Tous ces paradoxes montrent selon Heiner Flassbeck qu’il est temps de penser à un autre modèle économique. Un premier pas serait de taxer plus fortement les entreprises, car cela les obligerait à investir. Il faudrait ensuite, pour stimuler la croissance, réorganiser la redistribution et mettre à disposition de la population assez d’argent pour consommer. Cela passerait aussi par une augmentation des salaires. Par ailleurs, les taux d’intérêts doivent être plus bas que les taux de croissance, ce qui devrait permettre de réduire de façon moins dramatique la dette.  

Au cours de la discussion, Heiner Flassbeck a expliqué que la Chine avait mieux compris ces mécanismes que l’UE, dans la mesure où elle investit intensément en même temps qu’elle augmente les salaires. Par ailleurs, il est d’avis que les banques centrales ont échoué à faire comprendre qu’il y a trop d’épargne en rechignant à imposer une politique du taux zéro. Avec d’un côté des salaires en baisse et de l’autre côté d’immenses liquidités sur lesquelles les entreprises restent assises, il y a trop d’argent non investi. En même temps, l’on réévalue certains risques sous l’angle de la nouvelle phobie de la dette publique, de sorte qu’un pays en difficultés voit très vite les taux d’intérêts de ses obligations augmenter de façon telle qu’il s’en trouve handicapé. Et quand il s’agit de sortir de l’impasse, le FMI apparaît et propose immédiatement ses solutions de type néolibéral habituelles.
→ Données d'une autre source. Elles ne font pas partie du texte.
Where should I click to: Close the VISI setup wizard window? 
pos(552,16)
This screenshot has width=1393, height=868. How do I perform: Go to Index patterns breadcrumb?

Tout cela montre pour Heiner Flassbeck qu’un autre système global est devenu nécessaire. Dans ce système, les entreprises devraient redevenir les meilleurs débiteurs, ce qui maintiendrait la machine économique en marche. Bref, il s’agit avant tout de "ne pas jouer avec des actifs existants aux jeux de casino boursiers, mais d’en créer des nouveaux".

Heiner Flassbeck sur le Luxembourg

tageblattEn marge de la conférence, Heiner Flassbeck a donné une interview au journaliste Christian Muller du Tageblatt. Il y parle aussi du Luxembourg. Il estime ainsi que les salaires au Luxembourg sont trop élevés, notamment le coût salarial unitaire, dont il dit qu’il "a augmenté plus rapidement au Luxembourg qu’en Grèce". Si le Luxembourg a survécu, cela est dû "à sa situation économique particulière", notamment "au poids des banques". Mais cela ne veut pas dire pour lui qu’il faudrait baisser les salaires : "Je suis par principe contre des baisses de salaires. Cela ne fonctionne pas. Cela ne fait que créer du chômage. Les salaires en Allemagne doivent augmenter plus rapidement que les salaires au Luxembourg", conclut-il. Comme la balance des paiements du Luxembourg est excédentaire, il pourrait par ailleurs pratiquer des investissements dans des pays qui ont des problèmes, ce qu’il assortit d’une proposition originale : "Le Luxembourg pourrait par exemple financer tout seul un TGV entre sa capitale et Bruxelles." Quant à la gouvernance européenne et mondiale, Heiner Flassbeck penche en faveur de gouvernements nationaux qui utilisent à fond le potentiel de coordination globale dans une économie globale.